=== TASK PROMPT ===
Could you retype, exactly as written, every line from the top of the records through the line that contains "This screenshot has width=799, height=589."?

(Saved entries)
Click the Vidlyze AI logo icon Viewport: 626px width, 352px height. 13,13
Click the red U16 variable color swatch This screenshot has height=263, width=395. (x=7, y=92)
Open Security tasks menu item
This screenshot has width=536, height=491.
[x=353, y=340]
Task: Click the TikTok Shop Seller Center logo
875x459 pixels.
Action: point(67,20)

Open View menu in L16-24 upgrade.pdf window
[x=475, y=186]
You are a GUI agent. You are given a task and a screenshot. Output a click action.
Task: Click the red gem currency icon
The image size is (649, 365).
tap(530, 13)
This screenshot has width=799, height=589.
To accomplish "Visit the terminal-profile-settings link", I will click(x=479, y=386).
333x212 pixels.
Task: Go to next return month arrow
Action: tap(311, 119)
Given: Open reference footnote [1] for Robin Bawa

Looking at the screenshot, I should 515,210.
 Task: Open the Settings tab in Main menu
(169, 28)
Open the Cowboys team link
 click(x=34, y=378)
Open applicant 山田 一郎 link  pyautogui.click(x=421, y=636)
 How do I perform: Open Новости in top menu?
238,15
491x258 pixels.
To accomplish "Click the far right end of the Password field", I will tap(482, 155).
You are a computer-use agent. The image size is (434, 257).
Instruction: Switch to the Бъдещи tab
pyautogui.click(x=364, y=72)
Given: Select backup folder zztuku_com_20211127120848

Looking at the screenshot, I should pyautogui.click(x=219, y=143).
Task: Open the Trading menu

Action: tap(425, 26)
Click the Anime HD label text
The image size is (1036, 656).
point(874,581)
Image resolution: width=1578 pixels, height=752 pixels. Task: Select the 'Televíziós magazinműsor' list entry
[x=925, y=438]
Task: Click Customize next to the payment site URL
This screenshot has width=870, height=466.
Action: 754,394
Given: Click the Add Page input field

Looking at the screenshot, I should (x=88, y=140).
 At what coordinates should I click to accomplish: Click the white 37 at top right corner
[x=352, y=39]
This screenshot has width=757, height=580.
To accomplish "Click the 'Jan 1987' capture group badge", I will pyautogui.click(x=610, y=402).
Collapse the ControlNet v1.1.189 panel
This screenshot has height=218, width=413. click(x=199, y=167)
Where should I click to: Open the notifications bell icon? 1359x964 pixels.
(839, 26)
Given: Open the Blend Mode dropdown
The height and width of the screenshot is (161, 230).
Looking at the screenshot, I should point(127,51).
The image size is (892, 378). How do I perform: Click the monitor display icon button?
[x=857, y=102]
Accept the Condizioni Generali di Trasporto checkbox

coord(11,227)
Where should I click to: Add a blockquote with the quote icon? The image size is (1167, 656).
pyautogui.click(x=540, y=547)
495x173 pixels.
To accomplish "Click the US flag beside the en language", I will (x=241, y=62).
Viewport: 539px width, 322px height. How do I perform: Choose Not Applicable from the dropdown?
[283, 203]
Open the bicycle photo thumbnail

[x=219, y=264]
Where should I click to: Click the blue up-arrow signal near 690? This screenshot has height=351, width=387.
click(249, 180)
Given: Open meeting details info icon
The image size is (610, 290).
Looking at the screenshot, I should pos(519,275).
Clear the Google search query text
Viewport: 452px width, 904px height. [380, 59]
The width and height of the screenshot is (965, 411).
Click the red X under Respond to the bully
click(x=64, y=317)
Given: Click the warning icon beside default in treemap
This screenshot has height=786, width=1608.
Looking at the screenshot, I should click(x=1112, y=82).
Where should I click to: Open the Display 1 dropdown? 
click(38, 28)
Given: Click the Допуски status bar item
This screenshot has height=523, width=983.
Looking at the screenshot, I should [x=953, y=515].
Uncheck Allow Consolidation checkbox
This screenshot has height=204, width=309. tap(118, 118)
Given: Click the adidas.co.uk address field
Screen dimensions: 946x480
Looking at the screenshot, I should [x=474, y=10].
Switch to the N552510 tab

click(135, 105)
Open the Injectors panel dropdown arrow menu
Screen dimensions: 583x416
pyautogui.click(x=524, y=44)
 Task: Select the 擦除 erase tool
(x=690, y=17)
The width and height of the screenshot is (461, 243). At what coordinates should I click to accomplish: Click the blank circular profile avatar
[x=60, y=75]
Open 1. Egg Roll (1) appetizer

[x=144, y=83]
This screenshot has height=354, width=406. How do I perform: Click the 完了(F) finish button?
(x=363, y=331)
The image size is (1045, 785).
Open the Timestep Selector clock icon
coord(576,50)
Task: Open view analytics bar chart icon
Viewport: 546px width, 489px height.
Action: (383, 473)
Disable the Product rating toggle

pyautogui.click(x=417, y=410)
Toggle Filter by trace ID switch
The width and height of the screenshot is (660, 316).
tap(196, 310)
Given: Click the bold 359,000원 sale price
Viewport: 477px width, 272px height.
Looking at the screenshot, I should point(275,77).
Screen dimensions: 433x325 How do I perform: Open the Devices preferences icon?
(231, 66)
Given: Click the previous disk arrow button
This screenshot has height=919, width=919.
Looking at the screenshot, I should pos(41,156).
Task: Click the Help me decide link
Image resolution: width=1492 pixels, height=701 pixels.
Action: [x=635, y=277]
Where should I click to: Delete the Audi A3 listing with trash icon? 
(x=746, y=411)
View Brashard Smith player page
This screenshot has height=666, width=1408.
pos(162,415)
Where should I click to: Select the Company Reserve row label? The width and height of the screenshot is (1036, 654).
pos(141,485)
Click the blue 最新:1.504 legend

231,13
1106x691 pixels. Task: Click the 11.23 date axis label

=== RESPONSE AREA ===
Click the Vidlyze AI logo icon Viewport: 626px width, 352px height. 13,13
Click the red U16 variable color swatch This screenshot has height=263, width=395. (x=7, y=92)
Open Security tasks menu item
This screenshot has width=536, height=491.
[x=353, y=340]
Task: Click the TikTok Shop Seller Center logo
875x459 pixels.
Action: point(67,20)

Open View menu in L16-24 upgrade.pdf window
[x=475, y=186]
You are a GUI agent. You are given a task and a screenshot. Output a click action.
Task: Click the red gem currency icon
The image size is (649, 365).
tap(530, 13)
This screenshot has width=799, height=589.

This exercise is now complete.